= Mona Adilman =

Jewish-Canadian poet

Mona Elaine Adilman (1924 – 1991) was a Jewish-Canadian poet living in Montreal, Quebec. She received her B.A. from McGill University in 1945. Adilman was committed to social and environmental causes, warning Quebecers against the dangers of pesticides, creating and teaching a course on Ecology and Literature at Concordia University, directing a Heritage Group called Save Montreal, and editing an anthology of writings by international poets who have suffered for expressing their religious and political beliefs (the proceeds of which have been donated to Amnesty International) Spirits of the Age: Poets of Conscience.

Adilman was married to Dr. Morris Solomon, and they had one daughter, Shelley Solomon. Her daughter established the Mona Elaine Adilman Lectureship on the Environment in her mother's memory (1992–2010).

A scholarship called the Mona Elaine Adilman Poetry Prize was established in 1992 by a bequest from Adilman in the Department of English at McGill University. The Association for Canadian Jewish Studies awarded annually the Mona Elaine Adilman English Fiction and Poetry Award on a Jewish Theme as one of the J.I. Segal Awards (2011–2018).

==Publications==

===Poetry===

- Candles in the Dark. Oakville: Mosaic Press, 1990.
- Nighty-Knight. Ken Hanly ed. Dollarpoems, Series 3, no. 1, 1986
- Piece Work. (with foreword by Irving Layton), Ottawa: Borealis Press, 1980.
- Cult of Concrete. Montreal: Editions Bonsecours Editions, 1977.
- Beat of Wings: An Environmental Story. New York: Regency Press, 1972.

===Edited===
- Spirits of the Age: Poets of Conscience. Mona Adilman, ed. Kingston: Quarry Press, 1989.

=== Poetry Included in the Following Anthologies===
- On Prejudice: A Global Perspective. Daniella Gioseffi, Anchor Books, Doubleday, 1993.
- Women on War.

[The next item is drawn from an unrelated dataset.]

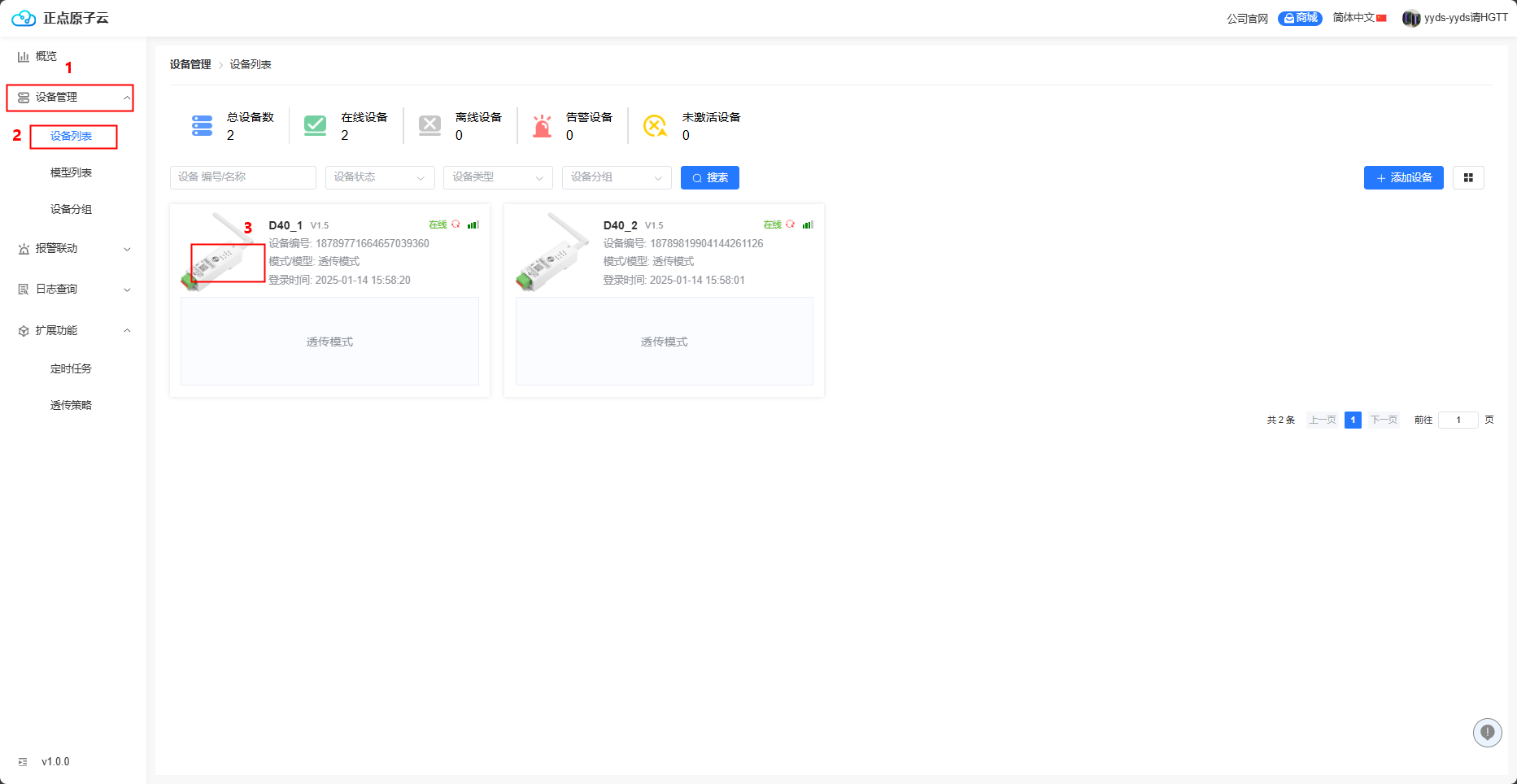The width and height of the screenshot is (1517, 784).
Task: Click the 商城 store badge in header
Action: (x=1300, y=18)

Daniela Gioseffi ed Touchstone Press, Simon & Schuster, 1988.
- Cross Cut.- Contemporary English Québec Poetry, Véhicule Press.
- The Buda Book Poetry Series., Montreal Poetry Cooperative.
- Celebrating Canadian Women., Fitzhenry & Whiteside.
- Passions & Poisons., Nu-Age Editions.
- Anthology of Magazine Verse & Yearbook of American Poetry., 1988-90.
- If I Had a Hammer: Women's Work in Poetry and Fiction., Paper-Maché Press, 1990.
- Only Morning in her Shoes., Utah State University Press, 1990.